Liberals are internally squealing with glee upon the discovery by Fox31’s Eli Stokols that business owner Dave Leinweber, owner of Angler’s Covey, used a Small Business Administration loan to expand his business.
  
Leinweber explained his frustration with President Obama’s statement that small business owners didn’t build their small businesses:

“We’ve got a group of business people here – including myself – who really take offense to the idea that government builds businesses.  We create the jobs. We’ve doubled our work force here because of our hard work, not because of some program or anything like that.
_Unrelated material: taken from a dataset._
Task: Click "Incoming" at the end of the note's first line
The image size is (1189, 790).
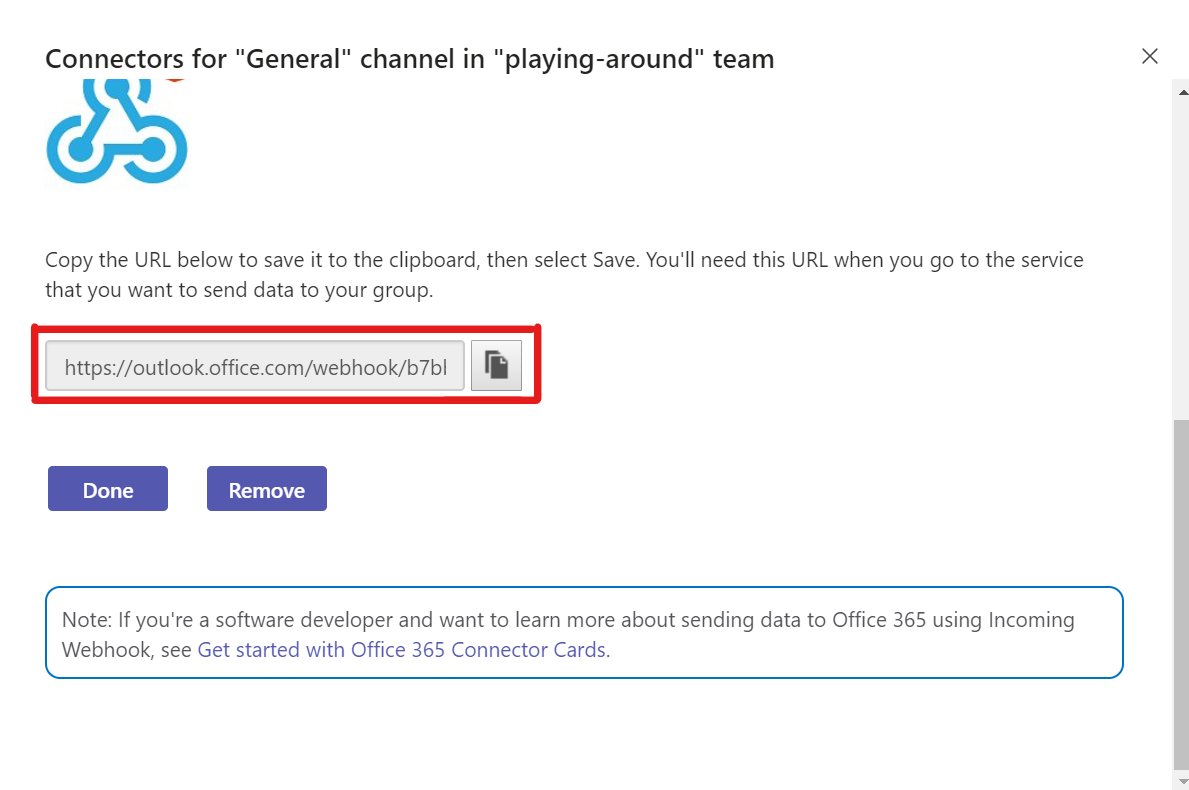Action: click(1031, 619)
We’ve just worked hard.”

Leinweber also admitted, according to FOX31 Denver, “he was only able to finance his business’s expansion to a new, larger location with a loan backed by a government program that enabled him to get a small business loan.”

The problem – he’s an anomaly, not the norm.  According to the Ewing Marion Kauffman Foundation, established in the mid-1960s to encourage entrepreneurship, advance innovation, and improve the education of children and youth, banks “actually fund very, very few young companies.”  The Kauffman Sketchbook clip below called “The Money Game” explains how young companies actually get their money.

According to the video, featuring finance blogger Paul Kedrowsky, the number one source of funding for start-ups is the owner’s savings, and then, the cash flow from the business itself.  That accounts for 50% of funding.  The second largest source of funding after savings is credit cards.  Then, the third largest source of funding is the entrepreneur’s friends and family.  And, THEN, we get to the banks.  Kedrowsky explains the “weird situation” with banks:

“The next place [entrepreneurs seek funding] is banks and banks are actually a weird situation because banks get a lot of attention, but they actually fund very, very few young companies.  But, it’s not their fault.  You have to think about the way bank lending works and how shareholders want banks to lend.  They want them to lend money against secured assets, and young companies don’t have any security – they have nothing to secure it against.  The joke in the industry is ‘you can have all the funding in the world, as long as you don’t need it.’”

Look, we’re not trying to say that entrepreneurs and small business owners don’t have help along the way, but to dismiss the hard work and dedication it takes to make a small business successful, like President Obama and some members of the media have done, is just plain wrong.